The Natural Resources and Means Committee of the parliament had asked for the project to be halted due to allegations of irregularities in awarding the contract to the Chinese company without any international bidding.
Nepal had signed an agreement with China's Three Gorges International Corp in February allowing the firm to construct the 750-megawatt West Seti dam in the northwest.
The Chinese firm, which was to own a 75 percent stake in it while the state-owned Nepal Electricity Authority would take the rest, threatened to pull out after the parliamentary panel ordered an inquiry.

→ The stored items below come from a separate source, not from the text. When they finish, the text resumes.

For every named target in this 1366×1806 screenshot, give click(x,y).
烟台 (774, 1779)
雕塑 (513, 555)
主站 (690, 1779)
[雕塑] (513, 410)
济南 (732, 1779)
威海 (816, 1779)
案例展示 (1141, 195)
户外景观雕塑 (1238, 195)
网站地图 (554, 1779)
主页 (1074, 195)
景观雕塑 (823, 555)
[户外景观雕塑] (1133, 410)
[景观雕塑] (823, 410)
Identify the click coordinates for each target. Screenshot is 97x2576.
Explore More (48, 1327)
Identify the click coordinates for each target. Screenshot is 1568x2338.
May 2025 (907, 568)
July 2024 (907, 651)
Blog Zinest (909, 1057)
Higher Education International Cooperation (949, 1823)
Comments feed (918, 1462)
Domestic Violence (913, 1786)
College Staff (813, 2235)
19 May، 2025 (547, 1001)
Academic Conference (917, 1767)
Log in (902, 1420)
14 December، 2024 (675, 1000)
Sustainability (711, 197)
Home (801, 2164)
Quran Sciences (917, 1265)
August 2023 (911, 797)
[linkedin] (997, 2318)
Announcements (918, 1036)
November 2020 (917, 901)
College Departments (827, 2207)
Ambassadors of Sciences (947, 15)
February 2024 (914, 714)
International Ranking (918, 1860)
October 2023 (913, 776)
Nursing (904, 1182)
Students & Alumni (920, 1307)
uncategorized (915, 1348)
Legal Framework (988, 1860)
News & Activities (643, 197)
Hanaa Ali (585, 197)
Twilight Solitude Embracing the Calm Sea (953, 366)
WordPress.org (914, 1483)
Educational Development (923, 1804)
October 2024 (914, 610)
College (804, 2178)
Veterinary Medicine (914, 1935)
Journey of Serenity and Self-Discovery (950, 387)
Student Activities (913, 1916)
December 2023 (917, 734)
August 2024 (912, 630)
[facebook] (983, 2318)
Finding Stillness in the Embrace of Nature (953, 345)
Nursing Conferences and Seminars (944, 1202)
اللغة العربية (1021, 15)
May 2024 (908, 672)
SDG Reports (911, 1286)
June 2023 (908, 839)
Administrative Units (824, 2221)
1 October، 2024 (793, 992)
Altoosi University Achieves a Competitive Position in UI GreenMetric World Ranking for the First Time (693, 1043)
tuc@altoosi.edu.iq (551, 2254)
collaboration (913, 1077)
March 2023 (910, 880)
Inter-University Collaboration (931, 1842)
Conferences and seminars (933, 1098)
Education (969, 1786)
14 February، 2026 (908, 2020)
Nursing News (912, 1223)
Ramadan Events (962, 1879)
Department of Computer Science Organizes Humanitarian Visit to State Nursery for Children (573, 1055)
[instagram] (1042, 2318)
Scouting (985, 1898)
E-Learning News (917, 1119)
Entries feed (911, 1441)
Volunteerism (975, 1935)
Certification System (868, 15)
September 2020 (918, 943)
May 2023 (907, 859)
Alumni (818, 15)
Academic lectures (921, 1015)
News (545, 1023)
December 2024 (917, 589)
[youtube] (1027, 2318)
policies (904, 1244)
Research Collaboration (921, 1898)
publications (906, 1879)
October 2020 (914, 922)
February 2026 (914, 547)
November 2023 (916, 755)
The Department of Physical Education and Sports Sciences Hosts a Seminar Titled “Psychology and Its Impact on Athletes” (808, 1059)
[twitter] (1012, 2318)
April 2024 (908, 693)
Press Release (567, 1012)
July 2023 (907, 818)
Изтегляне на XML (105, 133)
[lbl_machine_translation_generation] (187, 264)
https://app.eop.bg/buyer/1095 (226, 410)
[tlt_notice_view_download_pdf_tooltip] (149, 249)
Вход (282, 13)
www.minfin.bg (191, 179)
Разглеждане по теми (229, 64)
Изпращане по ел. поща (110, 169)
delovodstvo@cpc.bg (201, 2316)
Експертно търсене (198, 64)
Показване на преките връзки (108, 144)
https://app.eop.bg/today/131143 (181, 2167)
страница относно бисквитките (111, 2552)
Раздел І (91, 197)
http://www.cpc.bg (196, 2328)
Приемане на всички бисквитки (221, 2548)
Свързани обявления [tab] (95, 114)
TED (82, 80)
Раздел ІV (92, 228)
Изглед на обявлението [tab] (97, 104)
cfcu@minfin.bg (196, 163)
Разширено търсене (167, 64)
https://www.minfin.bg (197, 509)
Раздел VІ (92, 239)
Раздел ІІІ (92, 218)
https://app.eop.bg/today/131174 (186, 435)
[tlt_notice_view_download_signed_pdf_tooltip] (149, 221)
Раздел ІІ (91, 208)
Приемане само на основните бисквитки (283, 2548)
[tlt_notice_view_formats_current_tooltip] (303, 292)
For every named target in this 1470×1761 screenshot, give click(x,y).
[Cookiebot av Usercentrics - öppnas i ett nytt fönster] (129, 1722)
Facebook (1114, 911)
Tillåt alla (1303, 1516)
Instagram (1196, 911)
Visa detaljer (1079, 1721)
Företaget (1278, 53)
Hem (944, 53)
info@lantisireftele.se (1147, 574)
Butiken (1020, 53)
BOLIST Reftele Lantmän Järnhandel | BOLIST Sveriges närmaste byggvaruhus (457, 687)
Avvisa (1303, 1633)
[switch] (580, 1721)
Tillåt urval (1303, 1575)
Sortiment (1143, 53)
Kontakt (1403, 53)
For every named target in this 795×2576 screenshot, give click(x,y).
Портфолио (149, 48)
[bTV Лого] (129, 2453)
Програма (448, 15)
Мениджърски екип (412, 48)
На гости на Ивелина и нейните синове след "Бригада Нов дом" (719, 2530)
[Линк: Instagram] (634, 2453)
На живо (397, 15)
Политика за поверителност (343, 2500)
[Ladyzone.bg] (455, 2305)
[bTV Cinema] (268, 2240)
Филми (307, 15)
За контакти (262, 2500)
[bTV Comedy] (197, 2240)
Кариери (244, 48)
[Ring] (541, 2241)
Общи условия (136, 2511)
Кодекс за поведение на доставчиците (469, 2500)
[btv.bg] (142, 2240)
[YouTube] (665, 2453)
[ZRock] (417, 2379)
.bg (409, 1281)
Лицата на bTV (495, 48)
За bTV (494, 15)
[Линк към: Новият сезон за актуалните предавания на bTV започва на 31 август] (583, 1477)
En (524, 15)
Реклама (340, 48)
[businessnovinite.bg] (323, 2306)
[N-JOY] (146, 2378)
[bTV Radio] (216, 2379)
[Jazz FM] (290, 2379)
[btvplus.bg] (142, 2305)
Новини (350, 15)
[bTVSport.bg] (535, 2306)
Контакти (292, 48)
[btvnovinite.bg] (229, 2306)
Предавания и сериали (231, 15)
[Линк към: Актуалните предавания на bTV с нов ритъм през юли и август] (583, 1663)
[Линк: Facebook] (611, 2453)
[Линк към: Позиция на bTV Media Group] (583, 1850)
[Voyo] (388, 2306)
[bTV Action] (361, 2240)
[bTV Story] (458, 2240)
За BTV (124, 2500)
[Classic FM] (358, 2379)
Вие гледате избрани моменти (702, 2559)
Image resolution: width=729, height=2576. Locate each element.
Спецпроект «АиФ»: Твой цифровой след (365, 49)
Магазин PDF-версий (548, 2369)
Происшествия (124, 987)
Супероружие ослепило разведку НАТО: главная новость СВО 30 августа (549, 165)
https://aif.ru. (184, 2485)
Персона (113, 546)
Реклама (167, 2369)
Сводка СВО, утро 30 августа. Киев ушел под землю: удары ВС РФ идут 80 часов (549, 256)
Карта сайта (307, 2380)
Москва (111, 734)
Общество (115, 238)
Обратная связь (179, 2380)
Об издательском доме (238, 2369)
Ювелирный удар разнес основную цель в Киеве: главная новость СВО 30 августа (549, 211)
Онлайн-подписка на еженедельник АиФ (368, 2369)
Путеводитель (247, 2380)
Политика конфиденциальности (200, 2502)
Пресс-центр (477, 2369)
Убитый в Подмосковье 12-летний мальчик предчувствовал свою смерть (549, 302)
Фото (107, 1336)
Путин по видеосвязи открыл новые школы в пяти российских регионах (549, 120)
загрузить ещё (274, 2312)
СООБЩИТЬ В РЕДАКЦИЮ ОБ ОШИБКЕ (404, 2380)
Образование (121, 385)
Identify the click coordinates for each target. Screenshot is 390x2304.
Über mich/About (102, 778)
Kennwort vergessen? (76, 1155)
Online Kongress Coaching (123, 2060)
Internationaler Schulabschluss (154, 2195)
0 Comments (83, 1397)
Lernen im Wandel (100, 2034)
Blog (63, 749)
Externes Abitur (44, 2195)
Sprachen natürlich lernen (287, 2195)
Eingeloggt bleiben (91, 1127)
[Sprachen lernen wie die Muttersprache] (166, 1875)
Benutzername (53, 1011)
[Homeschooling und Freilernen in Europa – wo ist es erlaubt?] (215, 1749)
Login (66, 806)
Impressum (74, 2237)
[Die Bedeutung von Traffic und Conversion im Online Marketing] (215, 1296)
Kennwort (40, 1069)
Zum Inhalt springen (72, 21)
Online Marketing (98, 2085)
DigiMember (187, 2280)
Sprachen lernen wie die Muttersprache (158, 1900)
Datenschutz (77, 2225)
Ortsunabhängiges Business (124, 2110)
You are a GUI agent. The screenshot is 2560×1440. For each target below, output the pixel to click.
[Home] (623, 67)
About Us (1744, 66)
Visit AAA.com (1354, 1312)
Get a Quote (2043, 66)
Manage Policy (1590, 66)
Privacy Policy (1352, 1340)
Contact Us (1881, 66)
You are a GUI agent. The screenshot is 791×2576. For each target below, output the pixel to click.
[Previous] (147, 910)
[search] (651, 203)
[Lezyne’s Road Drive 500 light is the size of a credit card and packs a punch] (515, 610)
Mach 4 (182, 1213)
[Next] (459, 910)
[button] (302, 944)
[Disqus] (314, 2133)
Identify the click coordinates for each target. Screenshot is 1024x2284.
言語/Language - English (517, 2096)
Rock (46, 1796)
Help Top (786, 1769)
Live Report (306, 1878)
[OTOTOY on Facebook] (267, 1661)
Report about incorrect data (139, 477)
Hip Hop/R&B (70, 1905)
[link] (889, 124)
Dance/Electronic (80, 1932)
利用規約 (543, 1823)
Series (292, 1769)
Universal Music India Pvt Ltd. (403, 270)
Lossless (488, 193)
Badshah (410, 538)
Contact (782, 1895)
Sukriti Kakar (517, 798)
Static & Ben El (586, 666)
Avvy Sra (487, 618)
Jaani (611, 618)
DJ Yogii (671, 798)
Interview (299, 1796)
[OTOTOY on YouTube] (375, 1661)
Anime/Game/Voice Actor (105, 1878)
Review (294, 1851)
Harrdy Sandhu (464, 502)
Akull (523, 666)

"We have now directed the government to let the Chinese company go ahead with the project but with some corrections in the agreement," Shanta Chaudhary, chief of the parliamentary panel, said after an investigation
of three weeks.
The project, set to be completed in 2019, is expected to ease the crippling power shortage in Nepal whose economy is still emerging from a decade-long civil war - conflict that scared away investors and slowed
infrastructure projects.
"But the project must be routed through the Nepal Investment Board as required by law," she said without giving details.
According to Lakshman Ghimire, a member of the committee, the Chinese firm should be given only 51 percent stakes instead of 75 percent and the remaining distributed among the public in the remote villages where
the project is to be located.
It is Nepal's biggest foreign investment programme.
Officials from the Chinese firm were not available for comment.